As this article is released only last phase of India's election is left on May
19th as result will starts from 23rd May 2019 and formation of
Government will take thereafter.
ALMOST ONE in eight of the world’s adult population is eligible to vote in the election for the next Lok Sabha, the lower house of India’s parliament. Something close to one-seventh of them were invited to vote today, April 11th. The rest of the nearly 900m people who may choose to exercise their franchise will wait their turn over the course of the next 37 days, in a series of six more phases.
They are staggered, such that about six days pass between each round, and scattered all over the country, in a splotchy-looking map that the Election Commission of India has calibrated carefully. One effect is that no one will know who won any given seat—let alone whether the prime minister, Narendra Modi, keeps control of the government, or lets it slip to some unfathomable assembly of opposition parties—until May 23rd. That morning all the ballots are to be counted within just a few hours.
Why draw out the voting like this? The seven-phase calendar imposes practical difficulties of its own. There are strict rules that are supposed to prevent news of polling in any one area from affecting the voting decisions made in another. Let’s never mind the bated breath of a billion-odd people waiting for an outcome.
But here is the catch: those same strictures, the “model code of conduct”, are what make the slow and steady pace necessary. The code is implemented by a roving company of administrators, backed up by an enormous number of police and paramilitary forces. Getting from one part of the country to another takes time; some of India’s 1m polling stations are still extremely remote.
The whole state of Arunachal Pradesh, next to the border with Myanmar, voted today, which meant that 32 officials had to be airlifted into a deep forested valley. The Election Commission is nowadays most concerned with ensuring a fair and well publicised vote, but in wilder times it was also responsible for protecting ballot boxes from being stuffed or stolen, or candidates kidnapped.
Look at the map to see what role security considerations still play in determining the need for seven phases (in the last general election, there were nine). Several of the states that went to the polls today managed their voting in one go: Arunachal in the north-east, Telangana and Andhra Pradesh around the south-central Deccan plateau, and Uttarakhand in the Himalayas north of Delhi.
These are all relatively peaceful places (notwithstanding the odd Maoist attack in the south). By contrast the northern and eastern states of Uttar Pradesh, Bihar and West Bengal, across the most densely populated and also the poorest belt of all, are broken up into seven parts each. They are also notorious for their rough-and-tumble politics, and the thuggery that comes with it. The Kashmir valley in the far north is not nearly so thick with people, but its security problems are even more intense; it is the other place to keep the commissioners busy through April and May 2019.
The staggering is the one thing that has brought the Election Commission the least criticism. In this fevered season opposition parties, NGOs and other observers all see the tables being tilted against them. Every day brings a new complaint, and sometimes even redress.

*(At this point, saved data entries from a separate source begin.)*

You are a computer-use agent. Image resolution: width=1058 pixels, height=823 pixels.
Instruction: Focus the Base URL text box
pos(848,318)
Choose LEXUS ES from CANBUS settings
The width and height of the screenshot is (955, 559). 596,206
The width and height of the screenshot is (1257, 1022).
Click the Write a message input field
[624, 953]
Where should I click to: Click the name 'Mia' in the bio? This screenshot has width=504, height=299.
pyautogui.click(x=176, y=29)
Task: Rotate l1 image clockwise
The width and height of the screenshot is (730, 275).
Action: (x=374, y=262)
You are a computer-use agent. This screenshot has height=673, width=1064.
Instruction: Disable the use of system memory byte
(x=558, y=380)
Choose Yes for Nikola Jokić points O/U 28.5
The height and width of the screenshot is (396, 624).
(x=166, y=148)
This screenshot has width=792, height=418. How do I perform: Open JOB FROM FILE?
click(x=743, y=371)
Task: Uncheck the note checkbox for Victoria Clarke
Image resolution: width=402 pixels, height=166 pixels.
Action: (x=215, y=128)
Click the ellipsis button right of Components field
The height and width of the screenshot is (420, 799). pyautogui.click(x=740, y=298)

On April 10th the commission ruled that a hagiographical film biopic about Mr Modi cannot be released until after the election, and also that NaMo TV, a new satellite channel, must be counted as pro-Modi advertising. Such enforcement of the model code will continue through the election itself.
On April 12th the Supreme Court is to decide whether “electoral bonds”, a new method of funnelling corporate donations anonymously into party coffers, should be voided midway.It is indeed very complicated exercise, everybody gets involved. Government machineries, Police, Para Military Forces everybody has a big role to play and looking into the size of India and complicated exercise past many years it is done very well.
Elections are generally very fair and difficult to manipulate.